What you should do -
Please copy out every line of the data word for word.

(Excerpts from a dataset)
▼
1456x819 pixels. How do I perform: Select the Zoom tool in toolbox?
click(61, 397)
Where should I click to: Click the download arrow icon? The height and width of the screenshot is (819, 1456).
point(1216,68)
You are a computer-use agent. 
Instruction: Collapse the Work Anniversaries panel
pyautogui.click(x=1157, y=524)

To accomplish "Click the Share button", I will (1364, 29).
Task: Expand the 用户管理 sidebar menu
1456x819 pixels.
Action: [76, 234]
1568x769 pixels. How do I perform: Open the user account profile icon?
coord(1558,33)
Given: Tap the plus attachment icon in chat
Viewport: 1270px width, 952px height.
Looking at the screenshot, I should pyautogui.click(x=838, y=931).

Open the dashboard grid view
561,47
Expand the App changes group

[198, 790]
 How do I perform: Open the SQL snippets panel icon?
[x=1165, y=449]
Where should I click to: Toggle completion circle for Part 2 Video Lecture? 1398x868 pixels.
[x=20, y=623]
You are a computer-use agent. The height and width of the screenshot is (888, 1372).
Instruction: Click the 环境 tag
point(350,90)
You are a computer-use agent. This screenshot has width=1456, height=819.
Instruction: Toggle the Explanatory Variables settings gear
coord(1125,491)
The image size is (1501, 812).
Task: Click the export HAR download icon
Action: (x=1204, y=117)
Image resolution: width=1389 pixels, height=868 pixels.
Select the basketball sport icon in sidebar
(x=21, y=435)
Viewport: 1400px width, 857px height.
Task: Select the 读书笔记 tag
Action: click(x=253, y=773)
▲
Task response -
1456x819 pixels. How do I perform: Select the Zoom tool in toolbox?
click(61, 397)
Where should I click to: Click the download arrow icon? The height and width of the screenshot is (819, 1456).
point(1216,68)
You are a computer-use agent. 
Instruction: Collapse the Work Anniversaries panel
pyautogui.click(x=1157, y=524)

To accomplish "Click the Share button", I will (1364, 29).
Task: Expand the 用户管理 sidebar menu
1456x819 pixels.
Action: [76, 234]
1568x769 pixels. How do I perform: Open the user account profile icon?
coord(1558,33)
Given: Tap the plus attachment icon in chat
Viewport: 1270px width, 952px height.
Looking at the screenshot, I should pyautogui.click(x=838, y=931).

Open the dashboard grid view
561,47
Expand the App changes group

[198, 790]
 How do I perform: Open the SQL snippets panel icon?
[x=1165, y=449]
Where should I click to: Toggle completion circle for Part 2 Video Lecture? 1398x868 pixels.
[x=20, y=623]
You are a computer-use agent. The height and width of the screenshot is (888, 1372).
Instruction: Click the 环境 tag
point(350,90)
You are a computer-use agent. This screenshot has width=1456, height=819.
Instruction: Toggle the Explanatory Variables settings gear
coord(1125,491)
The image size is (1501, 812).
Task: Click the export HAR download icon
Action: (x=1204, y=117)
Image resolution: width=1389 pixels, height=868 pixels.
Select the basketball sport icon in sidebar
(x=21, y=435)
Viewport: 1400px width, 857px height.
Task: Select the 读书笔记 tag
Action: click(x=253, y=773)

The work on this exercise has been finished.